Your instructions: Where the line with "Досуг (51, 321)" appears below, start writing out lines exactly, and finish with the line with "Московский шоппинг (42, 301)", which is included; write out nothing else.

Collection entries

--- START ---

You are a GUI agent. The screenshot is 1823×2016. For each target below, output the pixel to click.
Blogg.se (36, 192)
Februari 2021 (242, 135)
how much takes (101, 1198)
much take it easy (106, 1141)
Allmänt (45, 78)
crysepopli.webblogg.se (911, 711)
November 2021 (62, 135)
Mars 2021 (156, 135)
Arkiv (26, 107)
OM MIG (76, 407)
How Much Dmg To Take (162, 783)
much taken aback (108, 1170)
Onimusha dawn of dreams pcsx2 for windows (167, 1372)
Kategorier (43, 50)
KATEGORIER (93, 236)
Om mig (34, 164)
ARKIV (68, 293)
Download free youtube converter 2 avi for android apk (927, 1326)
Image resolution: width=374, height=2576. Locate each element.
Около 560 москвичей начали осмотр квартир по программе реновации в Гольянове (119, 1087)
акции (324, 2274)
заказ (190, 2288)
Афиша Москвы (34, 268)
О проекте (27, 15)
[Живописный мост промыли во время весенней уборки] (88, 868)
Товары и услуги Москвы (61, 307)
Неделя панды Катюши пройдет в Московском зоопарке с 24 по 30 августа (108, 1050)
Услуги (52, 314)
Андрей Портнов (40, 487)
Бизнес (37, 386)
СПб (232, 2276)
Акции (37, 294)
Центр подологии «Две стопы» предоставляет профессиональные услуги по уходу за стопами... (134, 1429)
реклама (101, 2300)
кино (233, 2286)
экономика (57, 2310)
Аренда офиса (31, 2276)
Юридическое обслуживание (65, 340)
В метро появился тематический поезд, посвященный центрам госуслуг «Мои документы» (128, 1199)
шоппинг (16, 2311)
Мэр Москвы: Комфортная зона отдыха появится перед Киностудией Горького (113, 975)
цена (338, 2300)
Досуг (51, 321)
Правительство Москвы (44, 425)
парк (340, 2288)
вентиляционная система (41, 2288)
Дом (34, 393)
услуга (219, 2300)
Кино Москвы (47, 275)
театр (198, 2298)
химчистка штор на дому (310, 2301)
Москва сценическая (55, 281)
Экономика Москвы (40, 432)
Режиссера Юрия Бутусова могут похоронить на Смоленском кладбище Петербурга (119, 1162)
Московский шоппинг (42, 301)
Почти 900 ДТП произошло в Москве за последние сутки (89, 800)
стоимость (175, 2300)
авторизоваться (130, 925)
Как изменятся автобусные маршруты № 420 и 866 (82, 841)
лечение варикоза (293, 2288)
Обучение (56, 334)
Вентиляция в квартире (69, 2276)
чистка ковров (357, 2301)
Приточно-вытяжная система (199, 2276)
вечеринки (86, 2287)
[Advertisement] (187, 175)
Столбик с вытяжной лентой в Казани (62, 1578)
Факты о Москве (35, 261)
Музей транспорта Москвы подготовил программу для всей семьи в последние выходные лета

--- END ---

Response for this exercise:
Досуг (51, 321)
Правительство Москвы (44, 425)
парк (340, 2288)
вентиляционная система (41, 2288)
Дом (34, 393)
услуга (219, 2300)
Кино Москвы (47, 275)
театр (198, 2298)
химчистка штор на дому (310, 2301)
Москва сценическая (55, 281)
Экономика Москвы (40, 432)
Режиссера Юрия Бутусова могут похоронить на Смоленском кладбище Петербурга (119, 1162)
Московский шоппинг (42, 301)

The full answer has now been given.